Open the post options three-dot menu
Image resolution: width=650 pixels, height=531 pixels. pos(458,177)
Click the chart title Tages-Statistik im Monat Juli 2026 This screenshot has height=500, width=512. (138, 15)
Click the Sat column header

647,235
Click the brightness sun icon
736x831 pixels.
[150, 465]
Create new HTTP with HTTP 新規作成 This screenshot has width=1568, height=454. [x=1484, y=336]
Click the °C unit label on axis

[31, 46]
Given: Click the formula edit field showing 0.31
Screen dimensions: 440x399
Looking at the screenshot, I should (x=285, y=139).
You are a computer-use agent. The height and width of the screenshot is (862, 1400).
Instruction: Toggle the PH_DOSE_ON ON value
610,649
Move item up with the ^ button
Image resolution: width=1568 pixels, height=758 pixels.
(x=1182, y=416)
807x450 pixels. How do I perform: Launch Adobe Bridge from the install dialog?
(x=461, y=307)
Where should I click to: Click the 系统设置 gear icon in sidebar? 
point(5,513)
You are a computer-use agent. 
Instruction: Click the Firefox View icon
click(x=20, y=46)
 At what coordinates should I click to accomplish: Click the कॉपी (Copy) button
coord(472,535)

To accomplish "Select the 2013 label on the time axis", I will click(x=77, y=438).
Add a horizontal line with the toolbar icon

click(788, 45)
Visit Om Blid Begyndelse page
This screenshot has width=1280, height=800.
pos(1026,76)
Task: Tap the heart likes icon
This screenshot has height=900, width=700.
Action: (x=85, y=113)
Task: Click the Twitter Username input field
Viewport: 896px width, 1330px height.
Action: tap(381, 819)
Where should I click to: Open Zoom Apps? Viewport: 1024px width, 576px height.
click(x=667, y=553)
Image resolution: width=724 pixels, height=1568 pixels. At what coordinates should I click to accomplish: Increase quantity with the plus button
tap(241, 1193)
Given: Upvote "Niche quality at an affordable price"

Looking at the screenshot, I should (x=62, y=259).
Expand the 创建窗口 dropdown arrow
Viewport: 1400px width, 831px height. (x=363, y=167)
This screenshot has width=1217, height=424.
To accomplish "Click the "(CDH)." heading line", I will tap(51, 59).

-- -- --

THE TASK:
Copy out every line in the records above that includes the string "field".

FINISHED TASK:
Given: Click the formula edit field showing 0.31
Task: Click the Twitter Username input field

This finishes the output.